Greg Burson made some followup comments on my response to his previous email. With regards to my remarks, that there would have been problems for Daws, if he had been credited for voices on both Jay Ward and Hanna-Barbera's studios (due to the fact that their cartoons had competing sponsors/cereal companies), he pointed out a couple things to me:
HB was Kellogg's, Ward was Quaker hence: Cap'n Crunch.
Jay Ward did start out with General Mills. They did commercials for Lucky Charms, Trix and other such cereals. It was later on that they started doing the Quaker Oats commercials (Cap'n Crunch). For many years those Quaker Oats commercials were the only cartoons that they did (when they got fed up with censors, and the new wave of making a didactic slant more of a priority than a humorous slant, in kids' cartoons).

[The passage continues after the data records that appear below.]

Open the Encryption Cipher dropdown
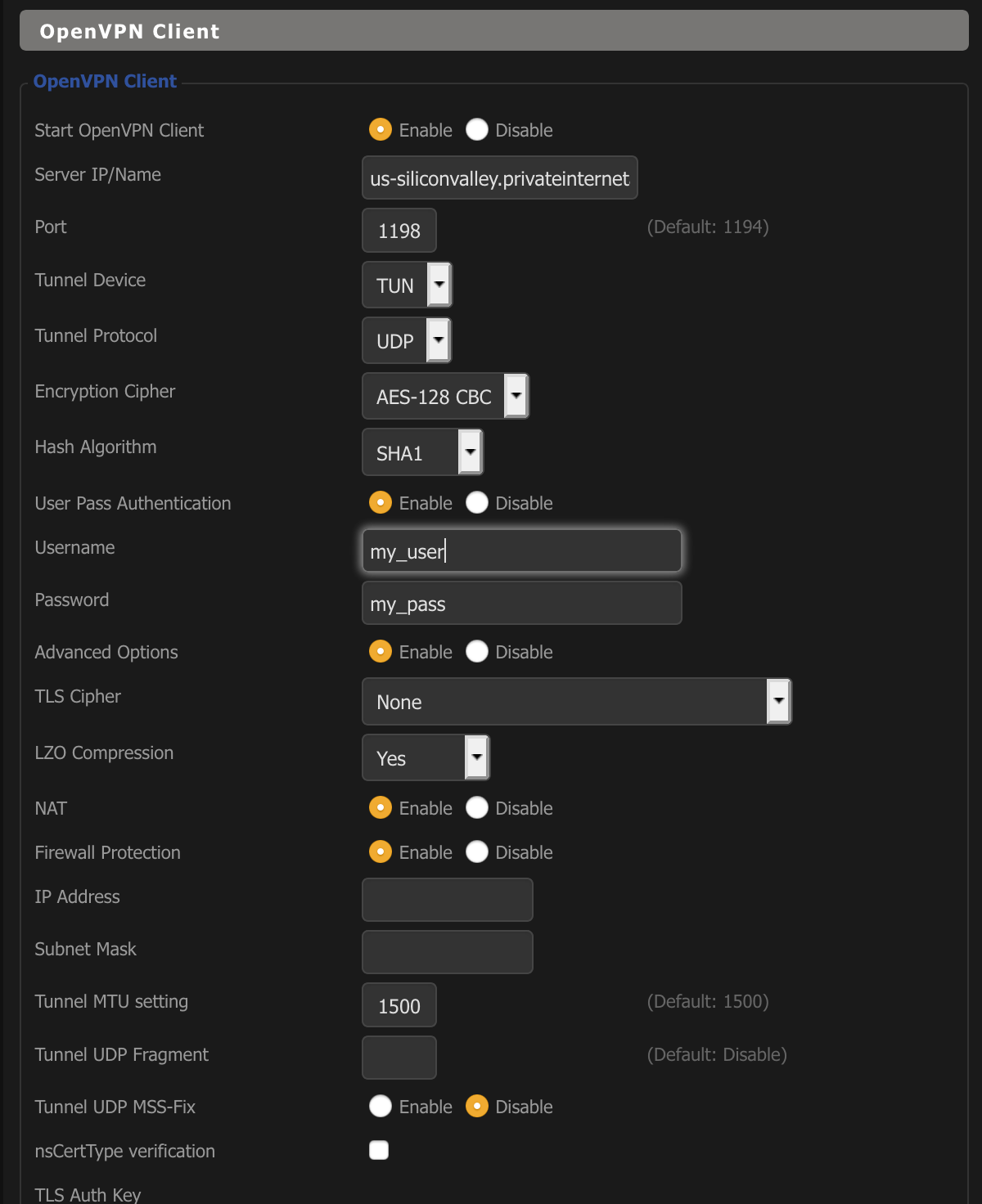The height and width of the screenshot is (1204, 982). point(445,397)
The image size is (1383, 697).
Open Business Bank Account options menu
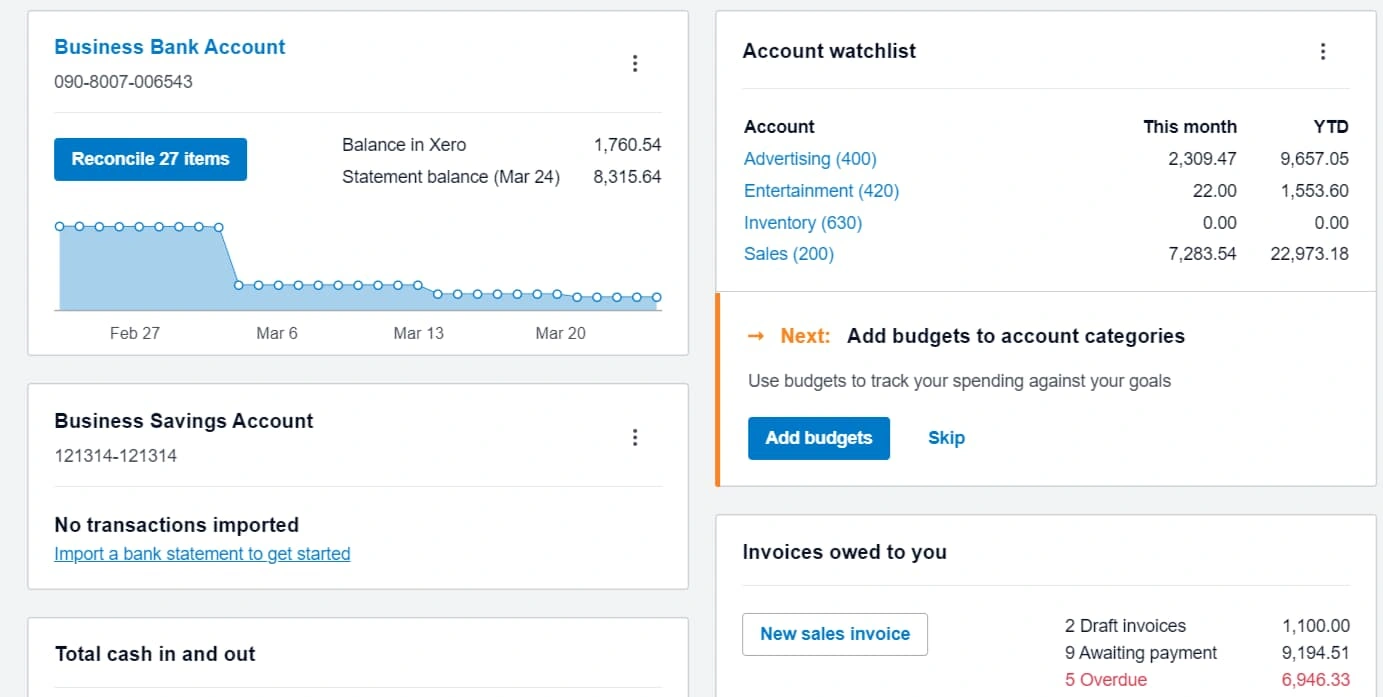(635, 64)
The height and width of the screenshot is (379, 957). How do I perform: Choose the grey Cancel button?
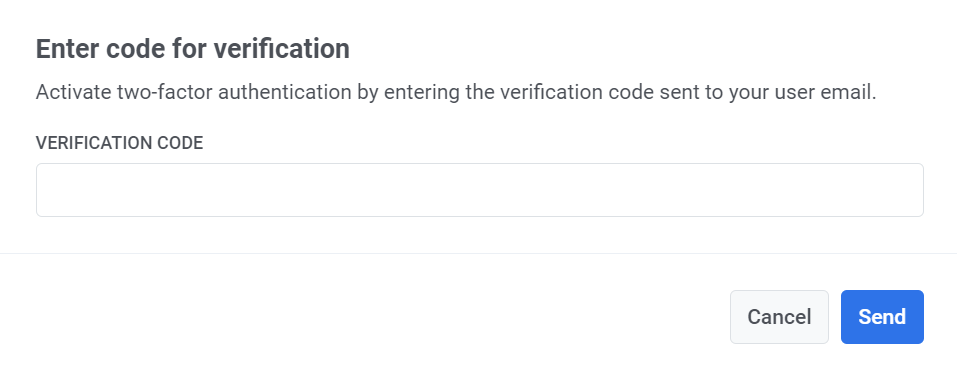point(779,317)
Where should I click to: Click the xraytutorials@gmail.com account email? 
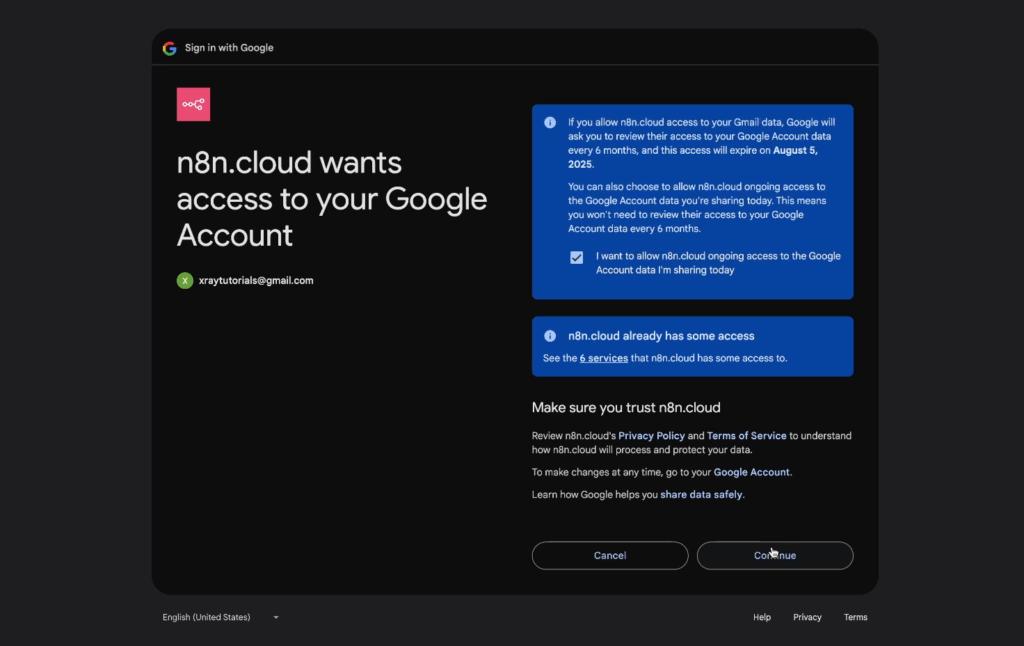click(x=256, y=281)
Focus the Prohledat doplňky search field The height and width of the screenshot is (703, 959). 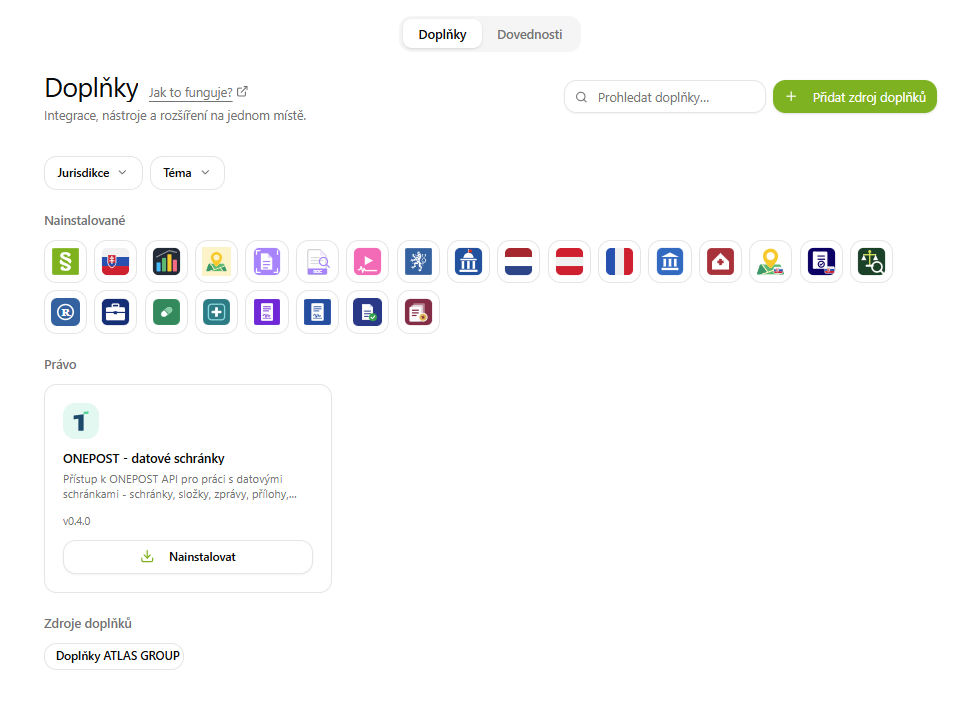(x=665, y=97)
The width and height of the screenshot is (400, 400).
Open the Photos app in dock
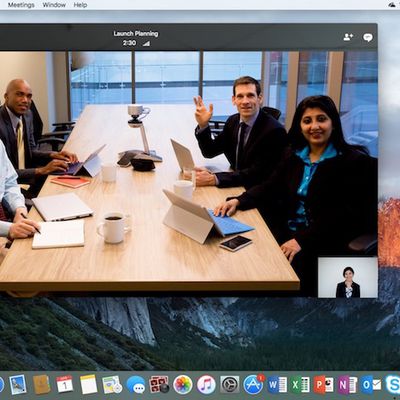tap(183, 385)
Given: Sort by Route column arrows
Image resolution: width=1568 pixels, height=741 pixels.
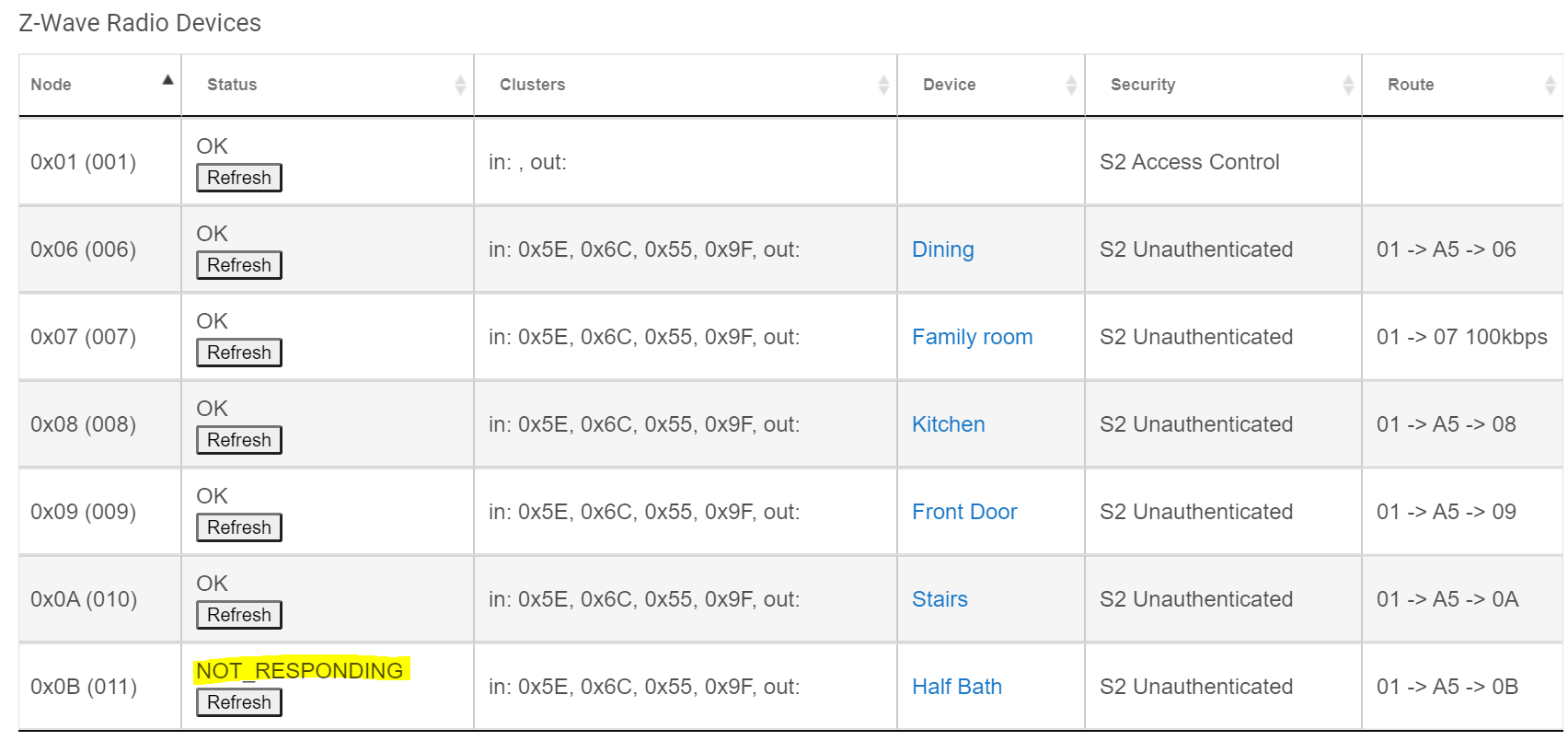Looking at the screenshot, I should tap(1550, 86).
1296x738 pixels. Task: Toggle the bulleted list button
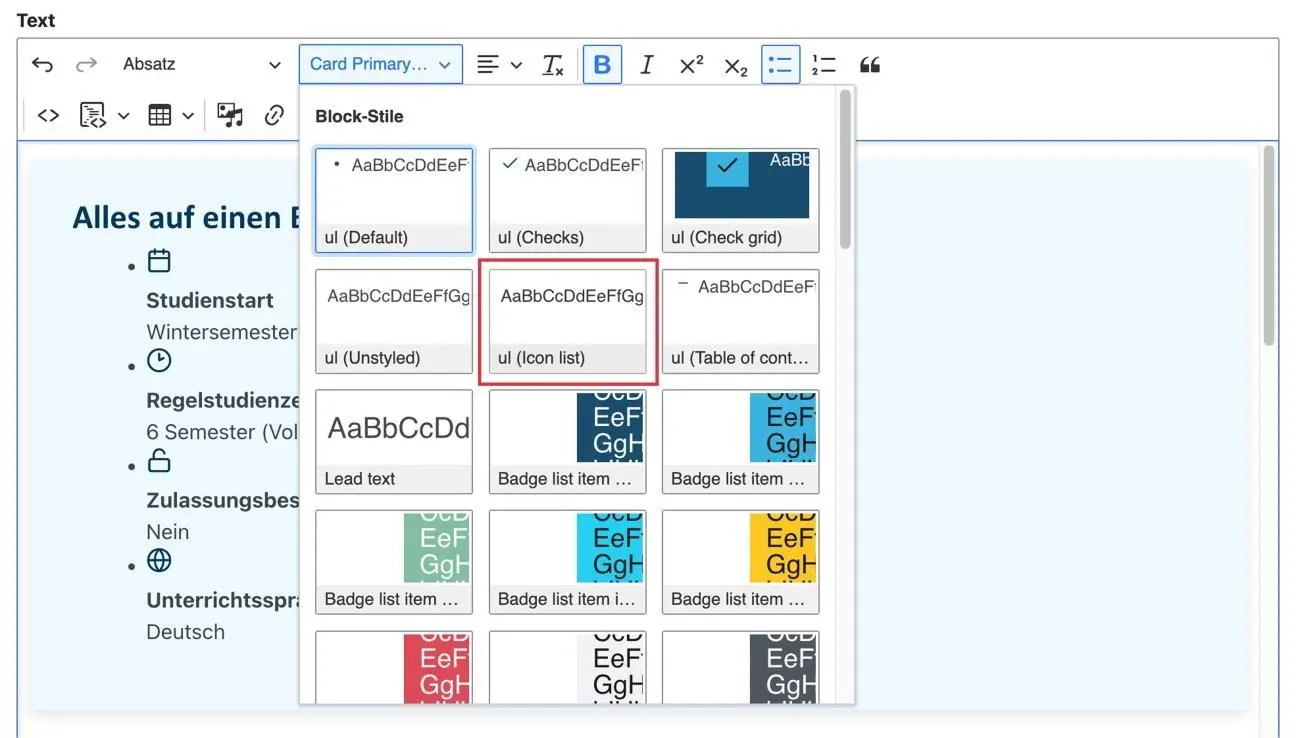[x=780, y=65]
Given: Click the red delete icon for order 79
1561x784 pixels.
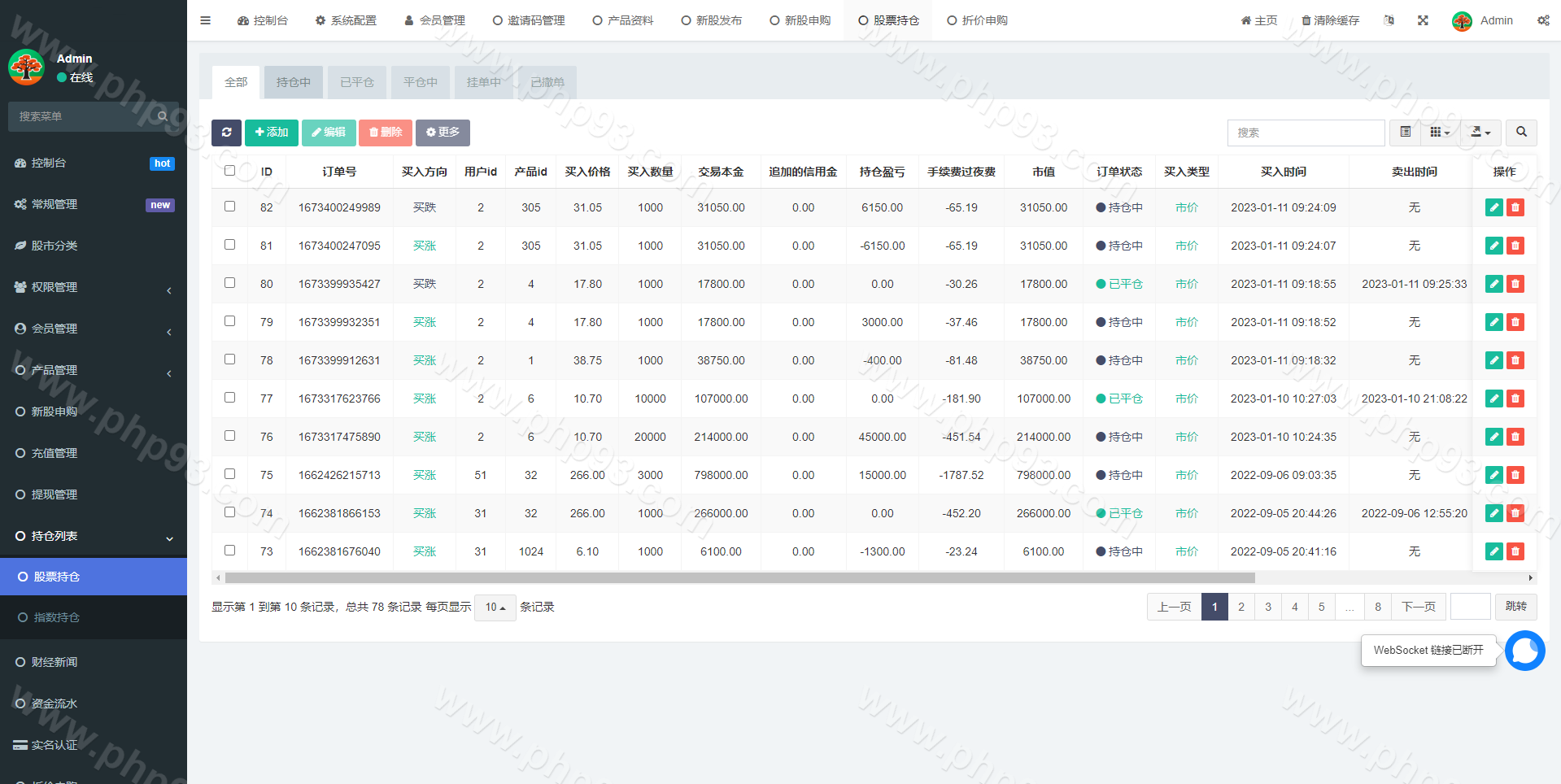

They refused to bow to the new standards in cartoon series and let animated commercials be the extent of their endeavors in this field, for the last 17-18 years that their studio was open.
Greg also said the following about the role of the sponsors, in 50s/60s cartoon series:
In those days it was common practice for sponsors to "barter" a show; that's where the sponsors actually pay the costs of the show, add their commercials and give it to the networks who in turn sell the remaining time to other advertisers. The barter-sponsors then felt that they owned all appendages of the show.
(which would explain why Daws would have had problems being credited for voices on both Jay Ward and H-B's cartoons)
However, Greg went on to point out still more, about this, in Daws' case:
Daws' actions to not receive voice credit outside of the H-B cartoons were also his own actions, which demonstrated his loyalty to Bill and Joe........a loyalty which was truly exceptional. His talents, and his station in life, were, of course attributed to God.
About Don Messick, whom I mentioned I met, when I took a tour of the H-B studio (Don Messick did the voices of Scooby-Doo, Ranger Smith, Boo-Boo Bear and Arnold the newspaper boy on the Flintstones, among others), Greg said:
Don was a very dear friend
(He died on October 24, 1997 of a stroke. Lest there be any doubt, Don never worked for Jay Ward Productions)
About my remarks:
The casting director, who arranged for me to visit, said that Daws Butler was still working for them (this was the year before he died). She said that someone had to read his lines to him, into a head set, and then he would repeat, what they said, into the mike. Since he had had a stroke, it took him a little longer, than it used to, to read the lines from his script, and digest them mentally. The director said that they did this for him, to help him out.
Gordon Hunt is a very smart director and knew the they just couldn't "bump" into another man with Daw's still radiating talent.
And about my remarks:
Why does Joe Barbera's email address have a competing studio name in the address (Warner Bros.)?
Now that I think about it, he might have a different address; his office is physically in the Warner Bros. Animation building (formerly Robinson's dept. store, I think they occupy the lingerie section). The reason H-B and WB are in the same building is, AOL-TIME WARNER is now H-B's owner.
After a number of years of "ping-ponging" from one holding company to another, Joe stated " Finally, we once again answer to fellow animators."